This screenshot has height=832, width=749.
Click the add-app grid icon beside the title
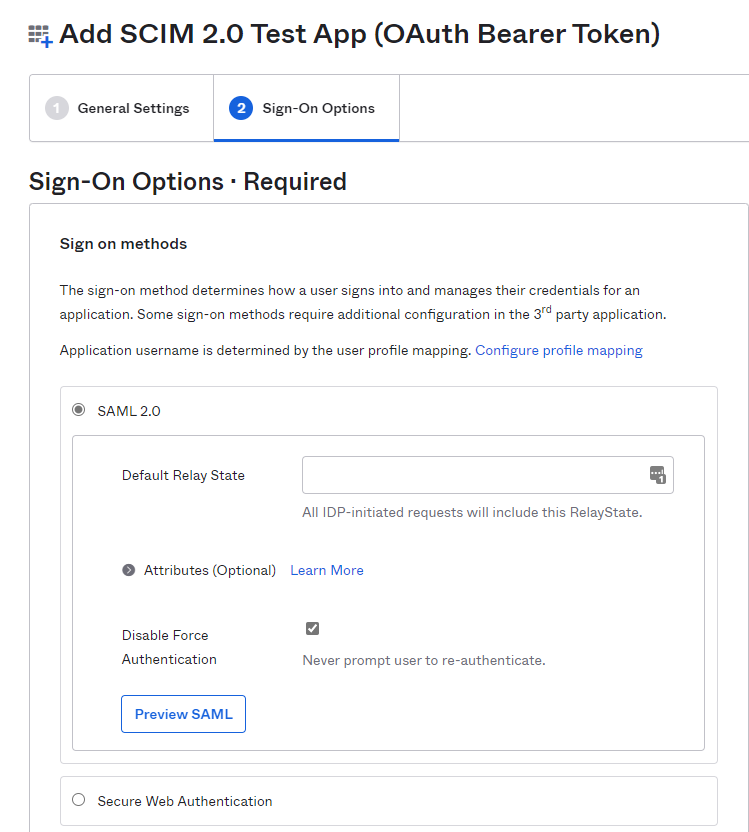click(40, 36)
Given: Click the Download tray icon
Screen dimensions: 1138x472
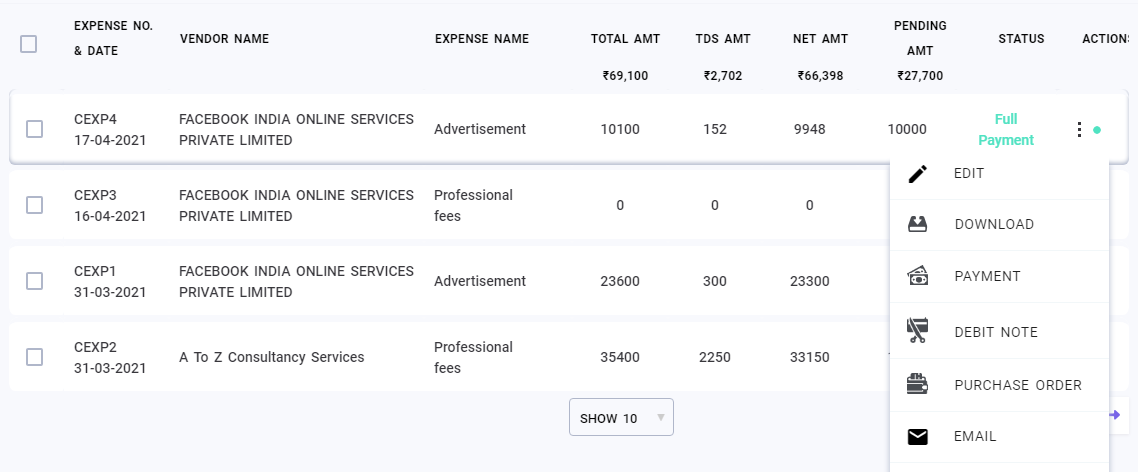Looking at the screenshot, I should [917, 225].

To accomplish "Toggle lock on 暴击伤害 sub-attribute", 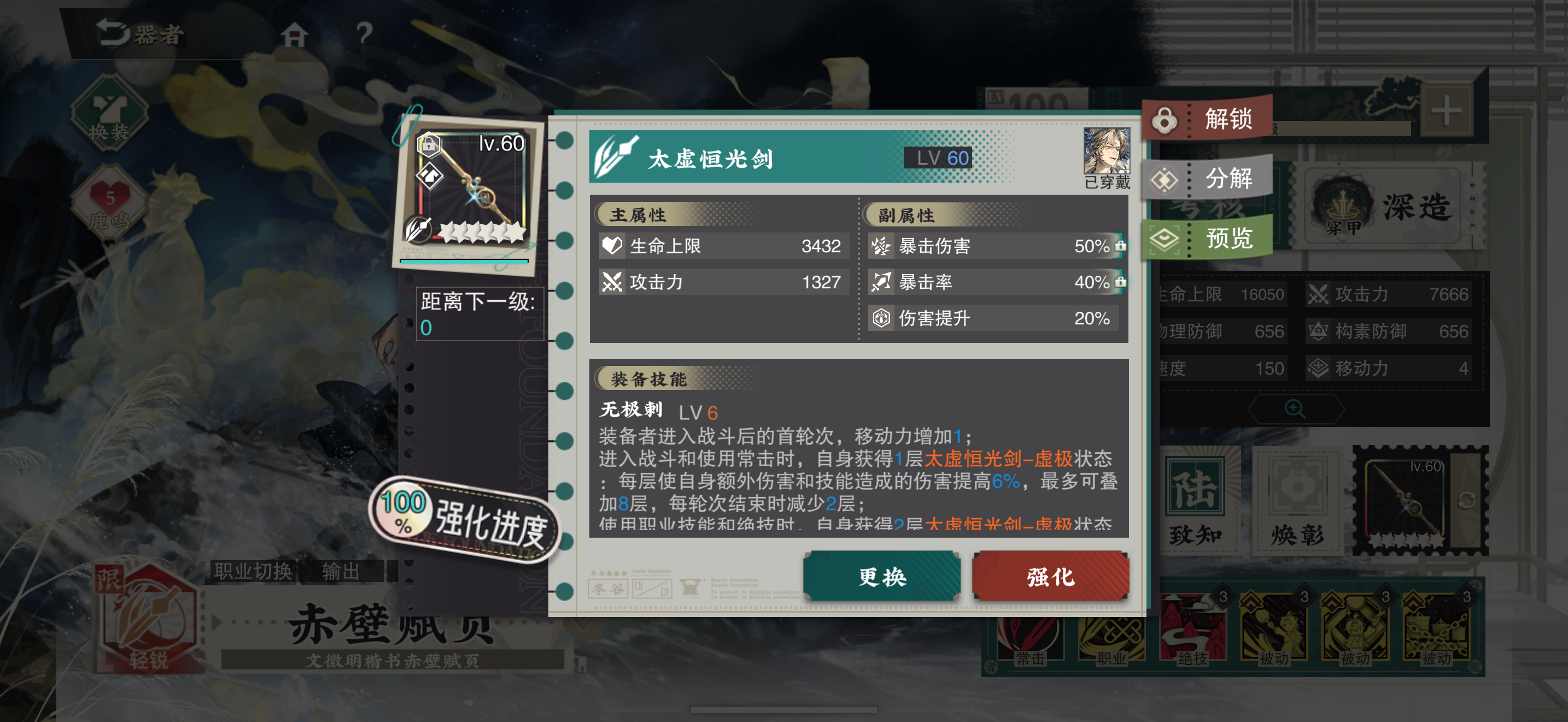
______
(BRIEF):
What is needed is an exact repetition of every line from the line with "Given: Click the Download tray icon" to the end of the data above, both ends included, with no pictures.

(RESULT FOR THIS TASK):
Given: Click the Download tray icon
Screen dimensions: 1138x472
Looking at the screenshot, I should [917, 225].

To accomplish "Toggle lock on 暴击伤害 sub-attribute", 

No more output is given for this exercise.